Serving Waitsburg, Dayton and the Touchet Valley
Some wannabe philosopher on the internet – the quarantine seems to be bringing them out of the woodwork in droves – recently commented that all this isolation is forcing people to face their true selves and some folks aren’t handling the introduction very well.
I’d beg to differ. In the nearly three weeks I’ve spent hunkered down, the only thing I’ve learned about myself is that my bangs don’t fluff up overnight if I brush them out before bed. Granted, I was a fairly solitary person before the quarantine orders hit and probably already know as much about myself as I’m going to figure out on my own. Instead, I’ve turned to pondering the mysteries of the universe, like why the Lysol bottle specifies different instructions for “sanitizing” and “disinfecting,” and why the same internet connection that’s good for endless hours of music videos inevitably clocks out when it’s time to tune in to class.
Yes, classes are back in session now, after a fashion. Mercifully, only one of my professors is holding classes on east-coast time – the rest are pre-recording their lectures for us to watch at our convenience. It’s certainly not as engaging as an in-person class would be, but the ability to pause and rewind is an absolute revelation. (Anyone who can make it all the way through horizontal privity without zoning out at least once is either a Supreme Court justice or a liar, and quite possibly both.)
So what’s it like?
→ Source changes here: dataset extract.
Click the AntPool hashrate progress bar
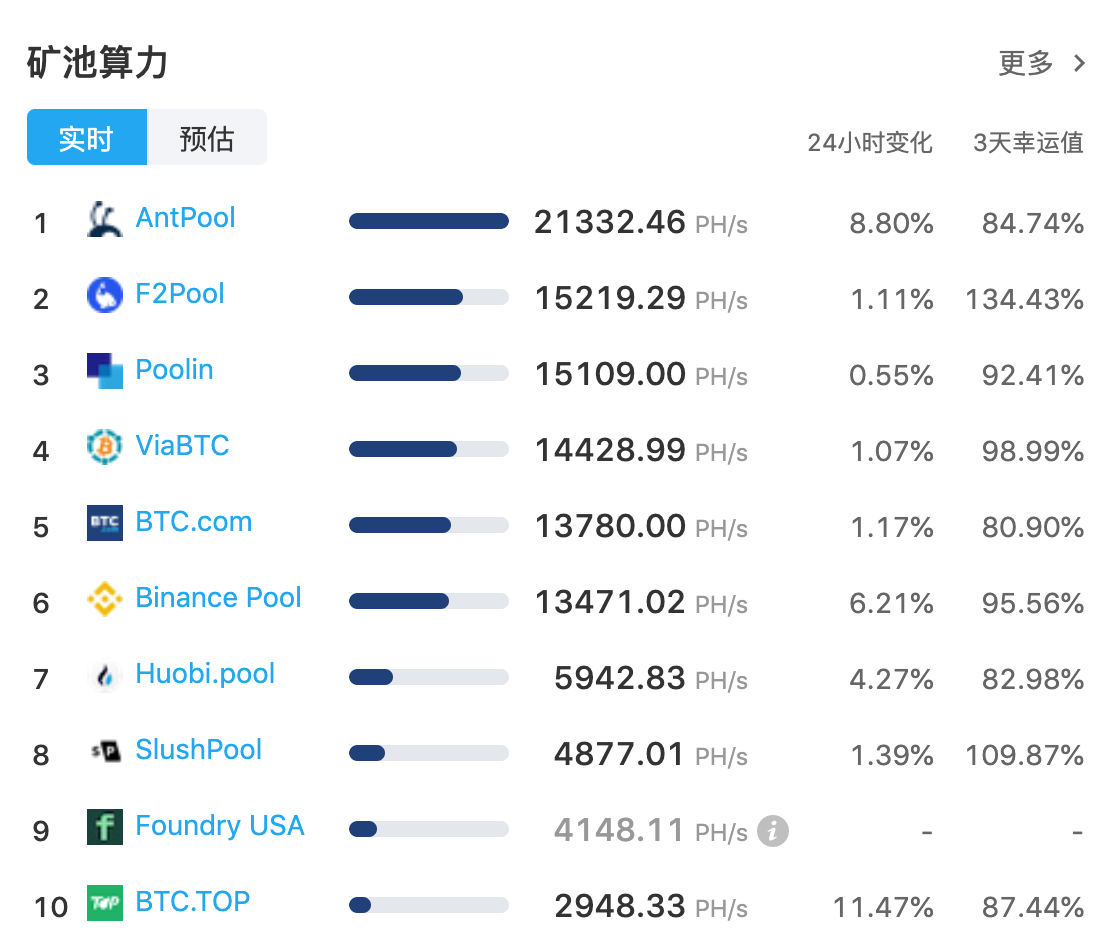The height and width of the screenshot is (931, 1120). point(428,222)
Well, the basic mechanics are the same – hear lecture, take notes, ask questions, do homework, repeat. Of course, now the lecture has to contend with my pet parakeet’s ambition to sing lead in a heavy metal band. The notebook has to share the kitchen table with my laptop and occasionally the cat. The questions are via e-mail, except in the case of the professor who holds his classes live, in which case they are via webcam. (This allows me to get a nice view of my classmates’ still-life oil paintings and quarter-sawn oak credenzas while allowing my classmates to get a nice view of my refrigerator.) Doing homework while snuggled up under a few fluffy blankets was one of my favorite small pleasures in law school, and so while I’ve been lucky enough to find all the materials I need online, the fact that I now have to read them sitting upright is a persistent source of disappointment.
On the other hand, there are certainly upsides to studying at home. The commute is much more manageable. I no longer have to haul a gallon jug of quarters around to get my laundry done. I now have the space, the time, and the growing season for a little backyard garden, which I go out and tend every morning before I wipe all the doorknobs down. Grocery shopping is no longer my responsibility, which is just as well given that I’ve never been any good at contact sports.
You may be wondering how this change has affected my academic performance. Frankly, I have no idea. Law school grades are based almost entirely on final exams, with the remainder normally being made up by class participation. (For obvious reasons, the participation element has largely been waived this term.) There’s some talk of changing the grading structure or even scrapping grades altogether in light of the pandemic. It’s confusing. So is horizontal privity. That’s why I study, to replace the general society-is-crumbling confusion with more specific confusion that will eventually be alleviated by the miracle of the rewind key.
I know that sounds weird. I’m weird. I know I’m weird. If you spend enough time alone, you learn these things about yourself. If you spend a little too much time alone, you run the risk of embracing them.